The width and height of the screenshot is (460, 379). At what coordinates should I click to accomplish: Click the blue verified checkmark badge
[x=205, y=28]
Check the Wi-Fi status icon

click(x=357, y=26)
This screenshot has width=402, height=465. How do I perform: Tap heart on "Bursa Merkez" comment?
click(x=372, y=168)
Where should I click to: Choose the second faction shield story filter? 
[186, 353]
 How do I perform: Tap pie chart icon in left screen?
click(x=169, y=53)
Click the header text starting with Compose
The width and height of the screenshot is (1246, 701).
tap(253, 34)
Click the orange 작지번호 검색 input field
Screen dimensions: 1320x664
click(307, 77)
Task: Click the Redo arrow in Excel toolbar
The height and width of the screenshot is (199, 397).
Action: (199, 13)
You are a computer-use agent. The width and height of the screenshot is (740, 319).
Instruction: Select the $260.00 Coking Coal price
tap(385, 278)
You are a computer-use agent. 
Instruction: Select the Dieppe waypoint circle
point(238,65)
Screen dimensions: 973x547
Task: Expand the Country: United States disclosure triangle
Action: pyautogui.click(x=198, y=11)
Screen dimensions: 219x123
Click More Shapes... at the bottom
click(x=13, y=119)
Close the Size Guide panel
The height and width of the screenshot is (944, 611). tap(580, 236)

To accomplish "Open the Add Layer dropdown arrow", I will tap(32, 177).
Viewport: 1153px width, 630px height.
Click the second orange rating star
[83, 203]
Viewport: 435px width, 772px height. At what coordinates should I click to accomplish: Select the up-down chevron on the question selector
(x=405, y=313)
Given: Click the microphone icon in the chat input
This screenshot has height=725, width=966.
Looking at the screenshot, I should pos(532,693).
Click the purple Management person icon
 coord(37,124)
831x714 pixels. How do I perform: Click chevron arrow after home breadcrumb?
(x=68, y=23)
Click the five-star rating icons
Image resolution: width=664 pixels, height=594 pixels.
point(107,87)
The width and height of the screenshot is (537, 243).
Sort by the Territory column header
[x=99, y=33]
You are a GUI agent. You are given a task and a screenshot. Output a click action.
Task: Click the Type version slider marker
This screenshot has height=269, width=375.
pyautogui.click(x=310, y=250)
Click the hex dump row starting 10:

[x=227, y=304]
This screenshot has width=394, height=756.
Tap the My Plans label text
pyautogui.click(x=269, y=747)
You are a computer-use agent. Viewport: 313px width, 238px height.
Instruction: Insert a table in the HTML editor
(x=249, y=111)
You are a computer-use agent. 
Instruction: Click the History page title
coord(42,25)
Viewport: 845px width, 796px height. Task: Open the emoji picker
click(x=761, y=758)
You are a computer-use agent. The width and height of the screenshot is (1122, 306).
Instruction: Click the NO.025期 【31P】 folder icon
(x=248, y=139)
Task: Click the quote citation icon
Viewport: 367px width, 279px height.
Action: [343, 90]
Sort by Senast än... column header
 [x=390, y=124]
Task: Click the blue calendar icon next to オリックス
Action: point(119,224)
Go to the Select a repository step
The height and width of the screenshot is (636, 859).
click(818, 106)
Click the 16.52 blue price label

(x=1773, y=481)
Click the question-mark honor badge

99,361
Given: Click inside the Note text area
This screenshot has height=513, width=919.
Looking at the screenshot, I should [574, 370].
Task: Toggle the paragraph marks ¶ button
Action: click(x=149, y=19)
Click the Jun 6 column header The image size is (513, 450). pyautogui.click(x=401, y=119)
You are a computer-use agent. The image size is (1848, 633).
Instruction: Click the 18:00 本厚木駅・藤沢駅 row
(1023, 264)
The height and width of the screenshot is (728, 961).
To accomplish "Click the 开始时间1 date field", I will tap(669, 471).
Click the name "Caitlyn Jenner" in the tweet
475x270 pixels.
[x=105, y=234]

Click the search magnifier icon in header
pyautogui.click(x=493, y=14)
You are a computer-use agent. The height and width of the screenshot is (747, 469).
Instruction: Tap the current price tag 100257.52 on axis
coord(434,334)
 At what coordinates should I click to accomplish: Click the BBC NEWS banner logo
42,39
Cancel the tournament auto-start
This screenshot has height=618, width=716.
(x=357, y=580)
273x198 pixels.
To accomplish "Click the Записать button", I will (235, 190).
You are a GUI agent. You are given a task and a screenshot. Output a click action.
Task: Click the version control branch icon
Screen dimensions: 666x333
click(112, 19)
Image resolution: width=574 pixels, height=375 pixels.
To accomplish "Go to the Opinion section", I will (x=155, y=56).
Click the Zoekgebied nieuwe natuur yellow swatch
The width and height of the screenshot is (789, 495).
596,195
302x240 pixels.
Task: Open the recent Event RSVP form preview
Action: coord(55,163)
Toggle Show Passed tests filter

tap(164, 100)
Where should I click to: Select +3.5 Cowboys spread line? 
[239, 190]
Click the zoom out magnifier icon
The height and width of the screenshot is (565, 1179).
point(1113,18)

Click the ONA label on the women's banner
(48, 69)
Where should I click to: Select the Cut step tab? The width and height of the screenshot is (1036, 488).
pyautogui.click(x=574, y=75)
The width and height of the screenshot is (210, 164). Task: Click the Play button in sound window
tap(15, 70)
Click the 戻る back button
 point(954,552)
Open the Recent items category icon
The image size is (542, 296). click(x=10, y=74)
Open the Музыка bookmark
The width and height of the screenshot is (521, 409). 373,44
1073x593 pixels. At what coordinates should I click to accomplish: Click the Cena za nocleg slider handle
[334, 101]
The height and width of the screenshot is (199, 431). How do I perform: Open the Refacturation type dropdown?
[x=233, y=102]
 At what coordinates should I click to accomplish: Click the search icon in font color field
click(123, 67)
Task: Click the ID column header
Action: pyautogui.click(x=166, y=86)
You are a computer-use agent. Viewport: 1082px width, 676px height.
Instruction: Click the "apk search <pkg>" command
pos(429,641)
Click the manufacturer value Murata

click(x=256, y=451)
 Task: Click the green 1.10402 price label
==========
### WHAT THE EXERCISE ASKS
All of the entries must be given again, word for word.

### RESULT OF THE TASK
The width and height of the screenshot is (460, 379). At what coordinates should I click to accomplish: Click the blue verified checkmark badge
[x=205, y=28]
Check the Wi-Fi status icon

click(x=357, y=26)
This screenshot has width=402, height=465. How do I perform: Tap heart on "Bursa Merkez" comment?
click(x=372, y=168)
Where should I click to: Choose the second faction shield story filter? 
[186, 353]
 How do I perform: Tap pie chart icon in left screen?
click(x=169, y=53)
Click the header text starting with Compose
The width and height of the screenshot is (1246, 701).
tap(253, 34)
Click the orange 작지번호 검색 input field
Screen dimensions: 1320x664
click(307, 77)
Task: Click the Redo arrow in Excel toolbar
The height and width of the screenshot is (199, 397).
Action: (199, 13)
You are a computer-use agent. The width and height of the screenshot is (740, 319).
Instruction: Select the $260.00 Coking Coal price
tap(385, 278)
You are a computer-use agent. 
Instruction: Select the Dieppe waypoint circle
point(238,65)
Screen dimensions: 973x547
Task: Expand the Country: United States disclosure triangle
Action: pyautogui.click(x=198, y=11)
Screen dimensions: 219x123
Click More Shapes... at the bottom
click(x=13, y=119)
Close the Size Guide panel
The height and width of the screenshot is (944, 611). tap(580, 236)

To accomplish "Open the Add Layer dropdown arrow", I will tap(32, 177).
Viewport: 1153px width, 630px height.
Click the second orange rating star
[83, 203]
Viewport: 435px width, 772px height. At what coordinates should I click to accomplish: Select the up-down chevron on the question selector
(x=405, y=313)
Given: Click the microphone icon in the chat input
This screenshot has height=725, width=966.
Looking at the screenshot, I should pos(532,693).
Click the purple Management person icon
 coord(37,124)
831x714 pixels. How do I perform: Click chevron arrow after home breadcrumb?
(x=68, y=23)
Click the five-star rating icons
Image resolution: width=664 pixels, height=594 pixels.
point(107,87)
The width and height of the screenshot is (537, 243).
Sort by the Territory column header
[x=99, y=33]
You are a GUI agent. You are given a task and a screenshot. Output a click action.
Task: Click the Type version slider marker
This screenshot has height=269, width=375.
pyautogui.click(x=310, y=250)
Click the hex dump row starting 10:

[x=227, y=304]
This screenshot has width=394, height=756.
Tap the My Plans label text
pyautogui.click(x=269, y=747)
You are a computer-use agent. Viewport: 313px width, 238px height.
Instruction: Insert a table in the HTML editor
(x=249, y=111)
You are a computer-use agent. 
Instruction: Click the History page title
coord(42,25)
Viewport: 845px width, 796px height. Task: Open the emoji picker
click(x=761, y=758)
You are a computer-use agent. The width and height of the screenshot is (1122, 306).
Instruction: Click the NO.025期 【31P】 folder icon
(x=248, y=139)
Task: Click the quote citation icon
Viewport: 367px width, 279px height.
Action: [343, 90]
Sort by Senast än... column header
 [x=390, y=124]
Task: Click the blue calendar icon next to オリックス
Action: point(119,224)
Go to the Select a repository step
The height and width of the screenshot is (636, 859).
click(818, 106)
Click the 16.52 blue price label

(x=1773, y=481)
Click the question-mark honor badge

99,361
Given: Click inside the Note text area
This screenshot has height=513, width=919.
Looking at the screenshot, I should [574, 370].
Task: Toggle the paragraph marks ¶ button
Action: click(x=149, y=19)
Click the Jun 6 column header The image size is (513, 450). pyautogui.click(x=401, y=119)
You are a computer-use agent. The image size is (1848, 633).
Instruction: Click the 18:00 本厚木駅・藤沢駅 row
(1023, 264)
The height and width of the screenshot is (728, 961).
To accomplish "Click the 开始时间1 date field", I will tap(669, 471).
Click the name "Caitlyn Jenner" in the tweet
475x270 pixels.
[x=105, y=234]

Click the search magnifier icon in header
pyautogui.click(x=493, y=14)
You are a computer-use agent. The height and width of the screenshot is (747, 469).
Instruction: Tap the current price tag 100257.52 on axis
coord(434,334)
 At what coordinates should I click to accomplish: Click the BBC NEWS banner logo
42,39
Cancel the tournament auto-start
This screenshot has height=618, width=716.
(x=357, y=580)
273x198 pixels.
To accomplish "Click the Записать button", I will (235, 190).
You are a GUI agent. You are given a task and a screenshot. Output a click action.
Task: Click the version control branch icon
Screen dimensions: 666x333
click(112, 19)
Image resolution: width=574 pixels, height=375 pixels.
To accomplish "Go to the Opinion section", I will (x=155, y=56).
Click the Zoekgebied nieuwe natuur yellow swatch
The width and height of the screenshot is (789, 495).
596,195
302x240 pixels.
Task: Open the recent Event RSVP form preview
Action: coord(55,163)
Toggle Show Passed tests filter

tap(164, 100)
Where should I click to: Select +3.5 Cowboys spread line? 
[239, 190]
Click the zoom out magnifier icon
The height and width of the screenshot is (565, 1179).
point(1113,18)

Click the ONA label on the women's banner
(48, 69)
Where should I click to: Select the Cut step tab? The width and height of the screenshot is (1036, 488).
pyautogui.click(x=574, y=75)
The width and height of the screenshot is (210, 164). Task: Click the Play button in sound window
tap(15, 70)
Click the 戻る back button
 point(954,552)
Open the Recent items category icon
The image size is (542, 296). click(x=10, y=74)
Open the Музыка bookmark
The width and height of the screenshot is (521, 409). 373,44
1073x593 pixels. At what coordinates should I click to accomplish: Click the Cena za nocleg slider handle
[334, 101]
The height and width of the screenshot is (199, 431). How do I perform: Open the Refacturation type dropdown?
[x=233, y=102]
 At what coordinates should I click to accomplish: Click the search icon in font color field
click(123, 67)
Task: Click the ID column header
Action: pyautogui.click(x=166, y=86)
You are a computer-use agent. Viewport: 1082px width, 676px height.
Instruction: Click the "apk search <pkg>" command
pos(429,641)
Click the manufacturer value Murata

click(x=256, y=451)
 Task: Click the green 1.10402 price label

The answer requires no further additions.